Problems that cannot be solved through FBO
FBO solves the problem of physical fragmentation of files, that is, turns "physically discontiguous" into "physically contiguous", but it does not solve the logical fragmentation of files. Data shows that the file performance will be more affected by the "logically discontiguous" than the "physically discontiguous" of files, therefore it is more important to solve the logical fragmentation of files.
The logical fragmentation problem of files has existed since the HDD era to the solid-state storage era. Lots of efforts have been made in the industry to solve it.
The first is the emergence of the log-structured file system, represented by F2FS (Flash Friendly File System). F2FS is a file system specially designed for flash-based storage devices, and is one of the two most commonly used file systems in mobile phones (the other is the EXT4 file system). When allocating logical blocks to files, F2FS generally allocates logical blocks by allocating them in sequence, which is known as appending. Only when the logical space of the storage device is full, a logical block allocation method called Threaded Logging is used, which may allocate discrete logical blocks for a file. Nevertheless, the emergence of F2FS has greatly improved the logical fragmentation of files.
The second is the ZNS (Zoned Namespace) technology in the SSD, which divides the entire storage space into several blocks (Zones) and forces sequential writing within the blocks. This benefits storage devices, whose L2P mapping table can be made small (with a larger mapping granularity), thus allowing the L2P mapping table to be resident in memory.
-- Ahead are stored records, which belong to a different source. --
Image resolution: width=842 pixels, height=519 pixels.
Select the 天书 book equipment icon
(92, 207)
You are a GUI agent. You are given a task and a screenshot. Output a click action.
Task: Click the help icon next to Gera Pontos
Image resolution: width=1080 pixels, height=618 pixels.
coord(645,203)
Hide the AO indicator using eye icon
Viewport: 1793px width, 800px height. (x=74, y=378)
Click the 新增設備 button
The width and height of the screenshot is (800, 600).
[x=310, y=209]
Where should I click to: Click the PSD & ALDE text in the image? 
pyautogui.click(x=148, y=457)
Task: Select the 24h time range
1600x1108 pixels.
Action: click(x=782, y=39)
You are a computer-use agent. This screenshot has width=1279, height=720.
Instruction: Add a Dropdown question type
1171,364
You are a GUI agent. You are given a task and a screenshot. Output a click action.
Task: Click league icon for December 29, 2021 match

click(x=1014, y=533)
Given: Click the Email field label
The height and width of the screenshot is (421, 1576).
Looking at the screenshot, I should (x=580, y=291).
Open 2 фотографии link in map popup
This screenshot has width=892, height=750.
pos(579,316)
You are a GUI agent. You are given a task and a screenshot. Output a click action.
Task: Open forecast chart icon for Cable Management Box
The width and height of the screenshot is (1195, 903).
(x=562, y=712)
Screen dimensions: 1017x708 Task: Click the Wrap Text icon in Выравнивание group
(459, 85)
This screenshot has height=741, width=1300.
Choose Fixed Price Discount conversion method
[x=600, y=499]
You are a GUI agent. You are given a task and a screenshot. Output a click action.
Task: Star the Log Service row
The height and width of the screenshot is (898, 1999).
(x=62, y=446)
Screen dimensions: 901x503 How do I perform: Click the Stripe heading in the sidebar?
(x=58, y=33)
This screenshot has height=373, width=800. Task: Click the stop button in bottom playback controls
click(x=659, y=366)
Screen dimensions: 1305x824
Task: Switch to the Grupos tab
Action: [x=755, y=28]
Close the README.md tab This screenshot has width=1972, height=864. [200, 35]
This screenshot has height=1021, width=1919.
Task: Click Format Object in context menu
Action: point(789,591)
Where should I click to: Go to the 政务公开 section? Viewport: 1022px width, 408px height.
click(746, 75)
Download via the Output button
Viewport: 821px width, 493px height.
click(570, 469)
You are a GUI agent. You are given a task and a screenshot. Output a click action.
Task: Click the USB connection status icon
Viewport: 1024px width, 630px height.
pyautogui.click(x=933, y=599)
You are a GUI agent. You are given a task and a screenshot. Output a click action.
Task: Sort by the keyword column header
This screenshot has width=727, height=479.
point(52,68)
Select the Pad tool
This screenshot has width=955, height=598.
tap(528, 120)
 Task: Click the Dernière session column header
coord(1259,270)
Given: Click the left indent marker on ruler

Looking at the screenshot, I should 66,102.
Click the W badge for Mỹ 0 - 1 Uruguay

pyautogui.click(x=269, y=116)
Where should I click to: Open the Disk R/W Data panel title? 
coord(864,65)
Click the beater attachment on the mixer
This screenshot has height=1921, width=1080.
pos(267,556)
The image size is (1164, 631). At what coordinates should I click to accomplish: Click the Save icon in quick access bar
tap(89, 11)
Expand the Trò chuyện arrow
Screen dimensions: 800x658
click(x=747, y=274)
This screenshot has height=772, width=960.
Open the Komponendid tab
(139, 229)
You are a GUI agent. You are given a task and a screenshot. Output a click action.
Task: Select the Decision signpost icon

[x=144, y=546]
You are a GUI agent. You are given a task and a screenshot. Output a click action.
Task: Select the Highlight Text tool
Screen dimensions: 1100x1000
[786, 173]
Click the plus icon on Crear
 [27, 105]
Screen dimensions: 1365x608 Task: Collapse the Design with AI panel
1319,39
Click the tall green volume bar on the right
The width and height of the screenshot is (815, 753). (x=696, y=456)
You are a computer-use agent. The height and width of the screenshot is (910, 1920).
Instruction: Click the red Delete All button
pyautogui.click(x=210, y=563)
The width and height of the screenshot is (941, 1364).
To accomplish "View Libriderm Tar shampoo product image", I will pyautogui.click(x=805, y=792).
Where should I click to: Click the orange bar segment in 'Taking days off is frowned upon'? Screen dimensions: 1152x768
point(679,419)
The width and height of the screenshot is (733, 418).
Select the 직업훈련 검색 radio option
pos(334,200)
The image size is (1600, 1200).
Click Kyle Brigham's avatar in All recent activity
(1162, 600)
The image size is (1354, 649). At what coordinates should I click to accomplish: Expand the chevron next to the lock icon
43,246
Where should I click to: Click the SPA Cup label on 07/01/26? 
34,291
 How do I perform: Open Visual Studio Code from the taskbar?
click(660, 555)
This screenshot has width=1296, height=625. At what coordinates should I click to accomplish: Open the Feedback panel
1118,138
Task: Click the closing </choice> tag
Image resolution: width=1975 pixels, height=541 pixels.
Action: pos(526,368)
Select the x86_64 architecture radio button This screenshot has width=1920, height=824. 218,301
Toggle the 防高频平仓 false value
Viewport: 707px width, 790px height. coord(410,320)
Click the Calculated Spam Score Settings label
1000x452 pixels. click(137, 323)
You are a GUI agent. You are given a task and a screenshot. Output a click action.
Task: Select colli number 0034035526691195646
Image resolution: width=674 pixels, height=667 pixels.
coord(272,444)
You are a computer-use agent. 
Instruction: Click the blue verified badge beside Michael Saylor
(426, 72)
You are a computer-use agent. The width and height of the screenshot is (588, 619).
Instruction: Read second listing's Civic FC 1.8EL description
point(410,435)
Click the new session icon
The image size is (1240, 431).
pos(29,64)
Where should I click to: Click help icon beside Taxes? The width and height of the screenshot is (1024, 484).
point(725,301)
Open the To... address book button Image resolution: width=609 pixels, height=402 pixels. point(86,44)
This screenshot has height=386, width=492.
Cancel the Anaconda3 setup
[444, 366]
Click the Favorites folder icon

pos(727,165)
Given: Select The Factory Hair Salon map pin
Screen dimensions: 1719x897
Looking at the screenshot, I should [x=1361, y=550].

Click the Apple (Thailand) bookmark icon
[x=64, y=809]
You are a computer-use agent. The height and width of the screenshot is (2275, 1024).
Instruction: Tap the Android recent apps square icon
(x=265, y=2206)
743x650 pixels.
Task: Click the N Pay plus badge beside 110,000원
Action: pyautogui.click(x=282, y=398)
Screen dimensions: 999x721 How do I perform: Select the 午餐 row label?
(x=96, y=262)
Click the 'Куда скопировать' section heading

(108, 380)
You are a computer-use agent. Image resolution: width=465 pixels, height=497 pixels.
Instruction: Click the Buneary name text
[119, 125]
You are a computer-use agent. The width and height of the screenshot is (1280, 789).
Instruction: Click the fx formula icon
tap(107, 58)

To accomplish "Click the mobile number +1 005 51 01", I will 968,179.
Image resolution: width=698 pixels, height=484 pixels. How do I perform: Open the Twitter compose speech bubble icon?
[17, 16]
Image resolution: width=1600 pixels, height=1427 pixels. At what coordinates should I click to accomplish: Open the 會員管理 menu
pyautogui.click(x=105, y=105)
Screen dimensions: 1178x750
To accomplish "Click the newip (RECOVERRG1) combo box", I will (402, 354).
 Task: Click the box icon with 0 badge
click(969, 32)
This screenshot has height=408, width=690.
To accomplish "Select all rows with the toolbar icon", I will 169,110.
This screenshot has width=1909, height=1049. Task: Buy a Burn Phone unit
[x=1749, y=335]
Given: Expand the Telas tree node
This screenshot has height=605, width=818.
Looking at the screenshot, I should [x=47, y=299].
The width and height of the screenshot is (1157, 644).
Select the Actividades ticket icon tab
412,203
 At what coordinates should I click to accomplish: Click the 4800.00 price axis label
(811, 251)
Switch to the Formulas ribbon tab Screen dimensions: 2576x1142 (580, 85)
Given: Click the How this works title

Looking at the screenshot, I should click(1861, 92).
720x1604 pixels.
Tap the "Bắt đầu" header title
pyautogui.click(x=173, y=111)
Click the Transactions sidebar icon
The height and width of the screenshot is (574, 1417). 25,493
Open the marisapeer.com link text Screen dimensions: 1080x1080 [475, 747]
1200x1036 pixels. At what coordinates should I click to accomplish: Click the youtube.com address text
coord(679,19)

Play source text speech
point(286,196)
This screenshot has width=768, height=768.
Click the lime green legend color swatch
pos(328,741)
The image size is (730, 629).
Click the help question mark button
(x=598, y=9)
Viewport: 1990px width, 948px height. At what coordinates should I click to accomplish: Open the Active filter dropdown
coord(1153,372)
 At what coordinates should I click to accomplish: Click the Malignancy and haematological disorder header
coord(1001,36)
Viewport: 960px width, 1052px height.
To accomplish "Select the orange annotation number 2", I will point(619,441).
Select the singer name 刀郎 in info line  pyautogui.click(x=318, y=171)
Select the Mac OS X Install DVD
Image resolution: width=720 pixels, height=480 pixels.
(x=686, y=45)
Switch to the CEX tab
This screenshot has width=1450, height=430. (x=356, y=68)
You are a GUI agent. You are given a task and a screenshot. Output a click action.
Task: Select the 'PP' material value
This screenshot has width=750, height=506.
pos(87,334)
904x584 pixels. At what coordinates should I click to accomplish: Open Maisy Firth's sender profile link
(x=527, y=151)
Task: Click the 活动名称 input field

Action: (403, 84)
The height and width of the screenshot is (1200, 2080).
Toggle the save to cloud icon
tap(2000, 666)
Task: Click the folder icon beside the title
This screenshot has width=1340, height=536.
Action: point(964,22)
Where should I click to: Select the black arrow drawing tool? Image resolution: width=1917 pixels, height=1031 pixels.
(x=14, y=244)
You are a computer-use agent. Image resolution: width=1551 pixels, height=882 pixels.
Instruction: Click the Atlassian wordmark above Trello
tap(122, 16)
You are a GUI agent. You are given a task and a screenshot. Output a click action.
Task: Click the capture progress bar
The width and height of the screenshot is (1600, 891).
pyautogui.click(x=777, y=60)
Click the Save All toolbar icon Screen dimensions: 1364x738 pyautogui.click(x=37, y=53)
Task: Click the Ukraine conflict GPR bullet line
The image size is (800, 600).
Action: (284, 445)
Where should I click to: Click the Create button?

When the firmware processes the read command, it can quickly obtain the physical address of the LBA, thereby improving the read performance. While formulating the UFS 4.0 standard, many companies in the industry suggested applying the concept of Zoned Storage to UFS. But from the results, this suggestion was not adopted in UFS 4.0. But it is foreseeable that ZNS technology similar to SSD will appear in a certain UFS versions in the future.
Comments on FBO
Although it does not solve the problem of logical fragmentation of files, FBO solves the problem of physical fragmentation of files, which can improve the file reading performance to a certain extent. When considering using a similar F2FS file system, in which the LBA of most files is contiguous, and now with the addition of FBO, the reading performance of large files on the mobile phone will be improved, and a solution to the "lagging" issue of mobile phones "may have been" found. (Why is it "may have been"? According to the previous analysis, the biggest factor affecting file system performance is file logical fragmentation. FBO won't work so well if the file logical fragmentation problem is not addressed.）
File defragmentation requires reading data from one flash memory block and then centrally writing it to another flash memory block. And this extra write of FBO will cause write amplification, which will affect the storage device life.
In addition, FBO is a remedy, meaning that files are defragmented after physical fragmentation occurs. If the storage device is designed to avoid physical fragmentation of files at the beginning, that is, the generation of physical fragmentation of files is rejected from the beginning, then FBO loses its meaning.
There are two main reasons for the physical fragmentation of files:
1. Due to the mixed writing of various data, the LBA data of a certain file may be written to discontiguous flash memory space at the beginning;
2. Also, some storage devices have not recognized the significance of the contiguous storage of file data in flash memory space while being designed. Some internal operations, such as garbage collection, may cause initially contiguously written file data to be scattered across the flash space, resulting in "physically discontiguous".
If we know the cause of physical fragmentation, storage devices can be designed accordingly.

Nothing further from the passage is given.